Les pouvoirs publics ont-ils été alertés de cette affaire ? Oui, au plus haut niveau, selon Richard Moyon, qui indique avoir contacté, en vain, le cabinet du ministre de l’intérieur, Bernard Cazeneuve. Le Défenseur des droits a été saisi. Les médias, quant à eux, ont été prévenus tardivement car RESF a d’abord attendu d’avoir des informations fiables sur la situation, puis d'obtenir le feu vert du père qui ne souhaitait pas communiquer avant la décision de justice.

Le Défenseur des droits dira si le cadre légal a été respecté. Des questions juridiques sont soulevées : l’intérêt supérieur de l’enfant a-t-il été considéré comme la priorité ? En cas de doutes sur le lien de parenté, une procédure parallèle n’aurait-elle pas pu être ouverte, évitant à cet enfant d’être placé en zone d’attente ? Dès lors que les policiers avaient la réponse à leur interrogation, pourquoi ne pas avoir libéré Fanta ? L’administrateur ad hoc a-t-il fait preuve d’excès de « précaution » ?

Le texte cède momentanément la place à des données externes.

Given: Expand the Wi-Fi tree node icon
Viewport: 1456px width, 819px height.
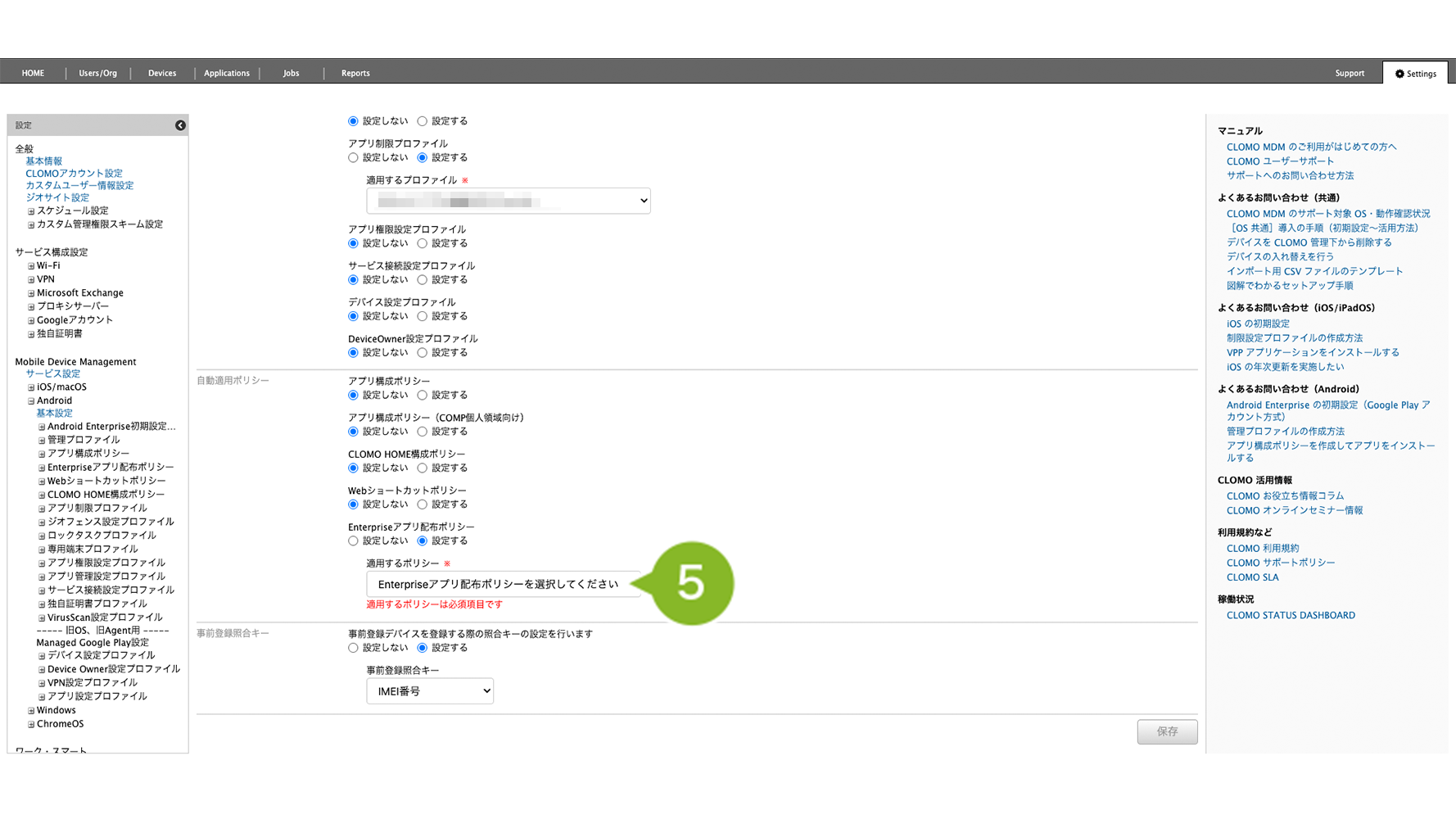Looking at the screenshot, I should pyautogui.click(x=31, y=266).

Quoi qu’il en soit techniquement et juridiquement, la situation est éthiquement indigne. « Que la police ait souhaité procéder à des vérifications sur les liens de parenté, ce n’est pas anormal. Ce qui l’est, c’est de laisser une fillette de trois ans et demi en zone d’attente sans famille », martèle Richard Moyon. « Cette affaire est particulièrement choquante parce que Fanta est une toute petite fille. Mais elle l’est également pour des jeunes plus âgés », rappelle Laure Palun, de l'Anafé. Pour cette association, une réforme de la loi est indispensable : « Nous militons pour que les mineurs, accompagnés ou non accompagnés, ne soient admis ni en rétention, ni en zone d’attente. L’admission sur le territoire doit se faire de manière inconditionnelle car le seul fait d’être enfermé constitue un danger, a fortiori en l’absence des parents. Il en va de l’intérêt supérieur de l’enfant, tel qu’il est décrit dans les conventions internationales sur la protection de l’enfance signées par la France. »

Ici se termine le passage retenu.